22 Nov 2012

Law of supply and demand is biting at BigLaw

Law firms need to wake up and smell the coffee on their declining marketplace before it's too late

In three developed legal services markets, the USA, UK and Australia, three independent observers–using data available to the public - have come to the same conclusion. It is now and forever will be a buyers’ market. Curiously there are few signs that #BigLaw firms is consciously recognising and are responding to this fact and its economic consequences. It’s time.

 

Growth is dead

 

In September this year blogger Bruce MacEwen in his Growth is Dead series wrote “We are faced with excess capacity. Which leads to intense pricing pressure. Which leads to lower profits.

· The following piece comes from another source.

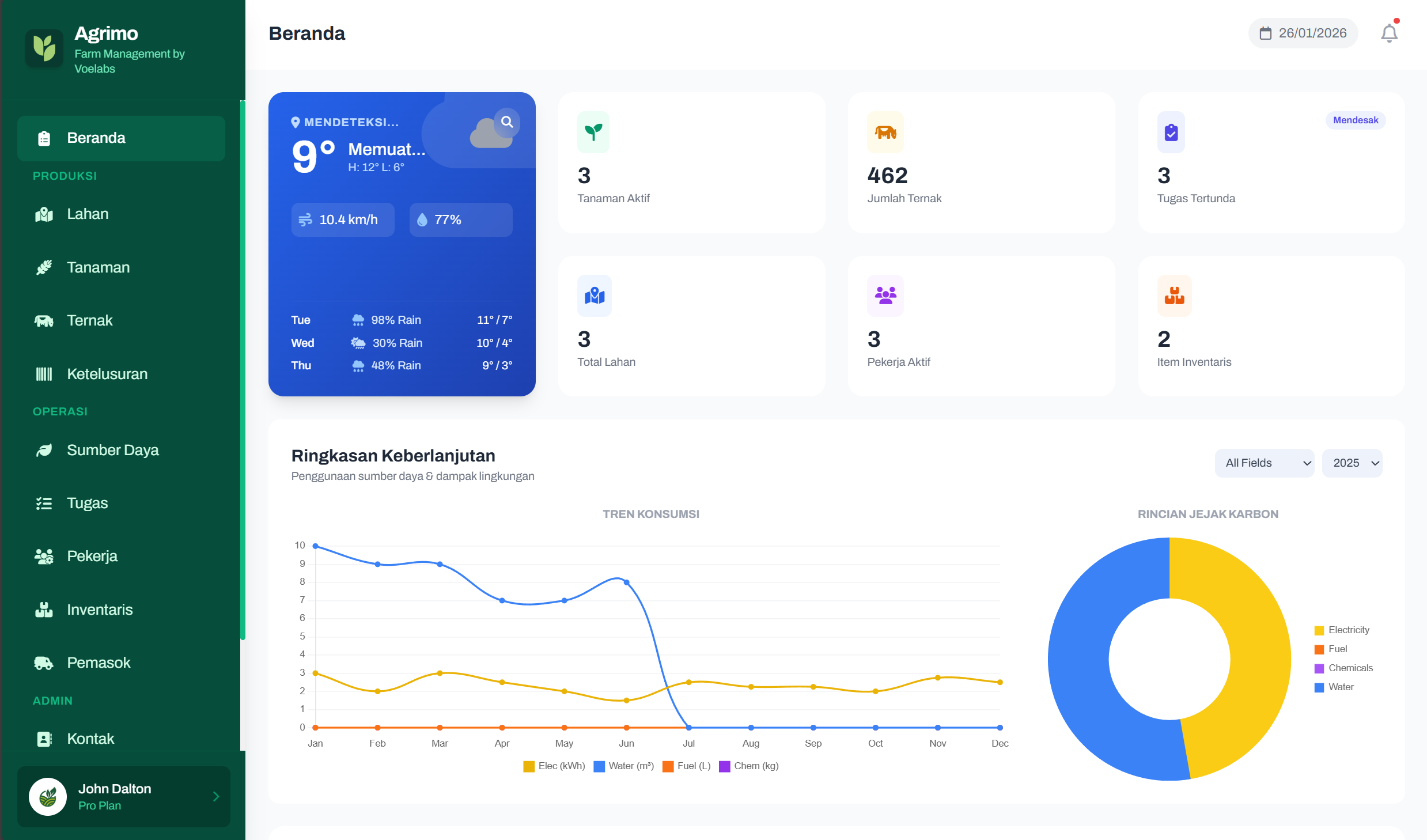Click the Mendesak badge

pyautogui.click(x=1355, y=120)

Which leads to…I leave it to your imagination.” Bruce was analysing the supply side.
Short thereafter Stephen Mayson’s post on the Grand Delusion of law firm partnership further fuelled the supply-side stirrings with “It’s not so much the size of any individual reward that’s the issue…it’s the sheer number of people who are able to extract this level of averaged reward in a reactive service market that is dependent on client activity”. Stephen analysed the number of equity partners in the UK’s top 100 law firms and their annual earnings, continuing “I would doubt that the number of buyers of legal services who control that £17.5 billion spend in aggregate earn a total of £5.4 billion, or an average of £650,000 (per year each).”

 

Profitability set to half

 

When these US and UK analyses are combined with our studies on the demand side in Australia the picture is complete. The secular decline in the contestable volume of work and the impact of this and other external forces on profitability leads inexorably to the conclusion that “hope… of maintaining profitability… is dashed.” In a #BigLaw firm that continues business-as-usual real profit per equity partner will be halved in less than 10 years.
 

And finally earlier this year I wrote “Let’s examine the facts, starting with the profits made by equity partners in the well-managed larger firms. In an Australian setting for these firms, the average profit per equity partner range is about $700,000 to $1,200,000. Of course, there are firms making less and some a good deal more, but let’s just stay with the main stream. There is only a small amount of a partner’s personal capital at risk, so this income represents an extraordinary level for what is really just a sophisticated technical job in terms of the corporate world. Remember these figures represent the average profit of some 2,000 partners in the 20 largest firms. Certainly a chief general counsel of a major public corporation earns this and sometimes more in salary and incentives, but there are not 2,000 chief general counsel positions out there. There are fewer than 50 at this level. So how is it that these profits are garnered? The answers lie in the long-running sellers’ market conditions, the firms’ economic model and the lack of real client power, all of which have prevailed–until now.”

 

The silence of law firms

 

The voices are persistent–and hopefully persuasive. Why aren’t firms responding? Or at least responding more urgently, intensely and visibly?
To my knowledge there has been no systematic study of this question. So I can only posit why. The reason lies in the mindset of what many call ‘partner land’, the great mass of partners serving their clients with dedication and skill and still being handsomely rewarded. Many have quoted David Maister in this context before, but his explanation bears repeating: “Try telling a bunch of smart people who make a million dollars a year they are wrong”. These words say it all.
The size, profits, and conventional wisdom of #BigLaw firms today have trapped partners in what one might term a spider’s web. Each strand that holds the firm together is fragile. But if you are a fly, the web is so strong it restrains you until the spider arrives. A variation on the frog in boiling water. And no more palatable.